WORK TO COMPLETE:
An image-free reproduction of the data below is needed: print it exactly.

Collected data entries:
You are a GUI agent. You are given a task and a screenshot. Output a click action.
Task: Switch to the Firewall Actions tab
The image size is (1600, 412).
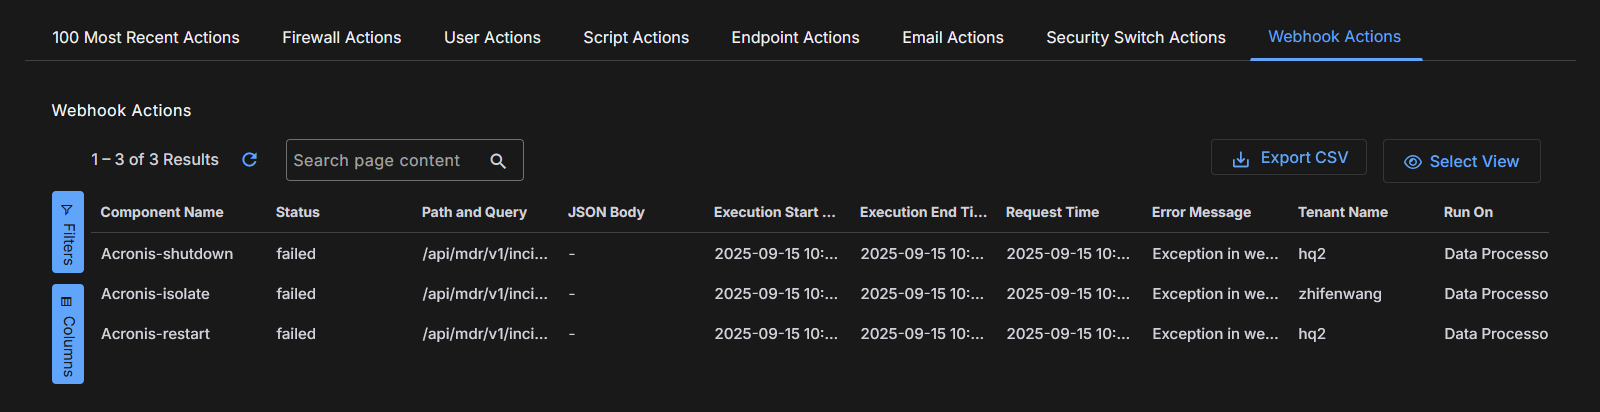[341, 38]
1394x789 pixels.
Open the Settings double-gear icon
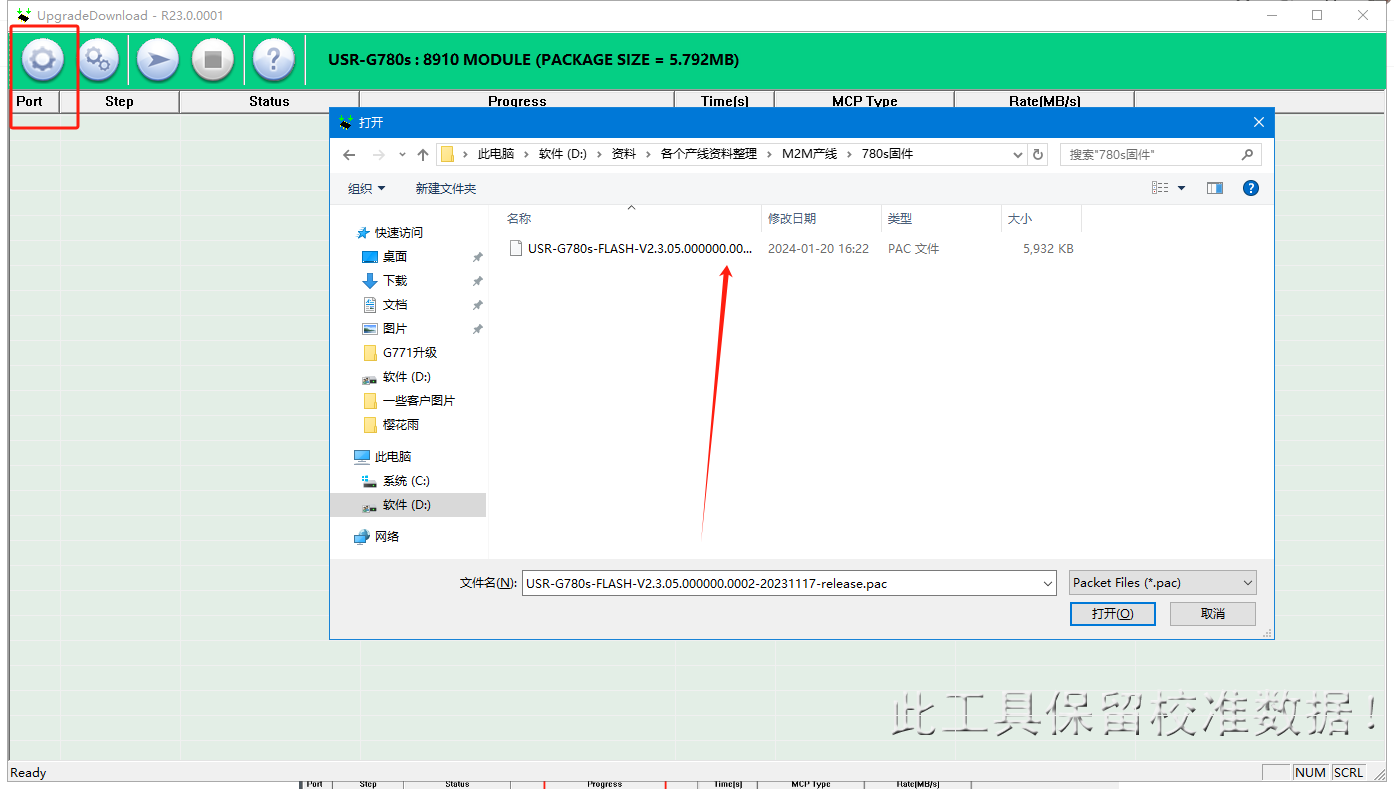pos(97,61)
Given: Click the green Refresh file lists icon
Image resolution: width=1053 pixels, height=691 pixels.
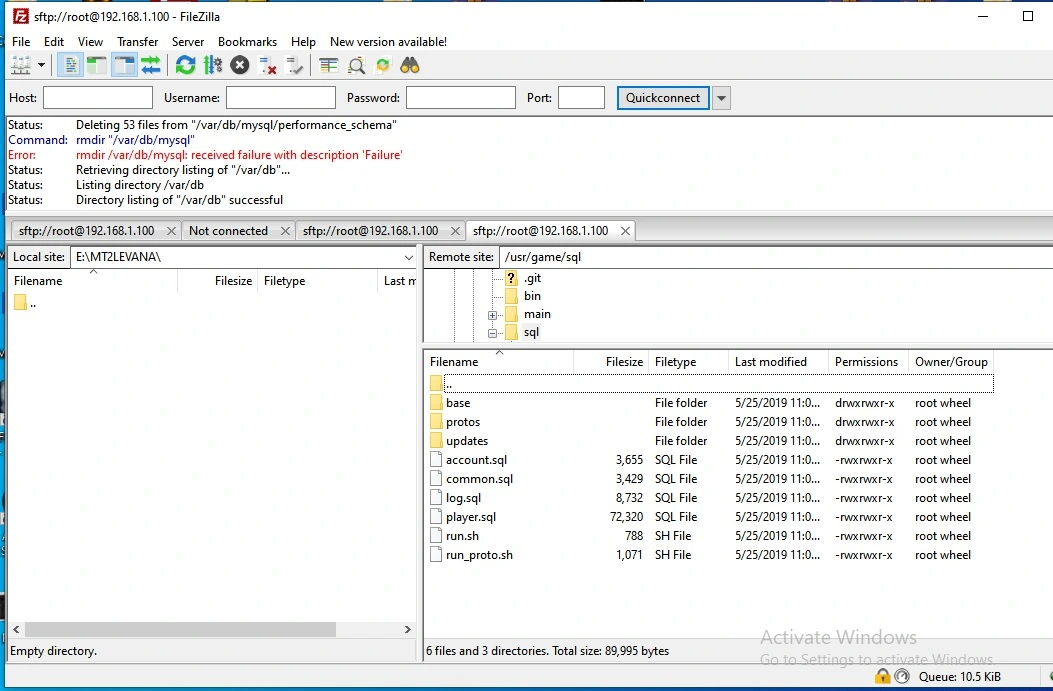Looking at the screenshot, I should 185,66.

TASK SOLUTION:
You are a GUI agent. You are given a task and a screenshot. Output a click action.
Task: Switch to the Firewall Actions tab
The image size is (1600, 412).
[341, 38]
1394x789 pixels.
Open the Settings double-gear icon
pos(97,61)
Given: Click the green Refresh file lists icon
Image resolution: width=1053 pixels, height=691 pixels.
Looking at the screenshot, I should 185,66.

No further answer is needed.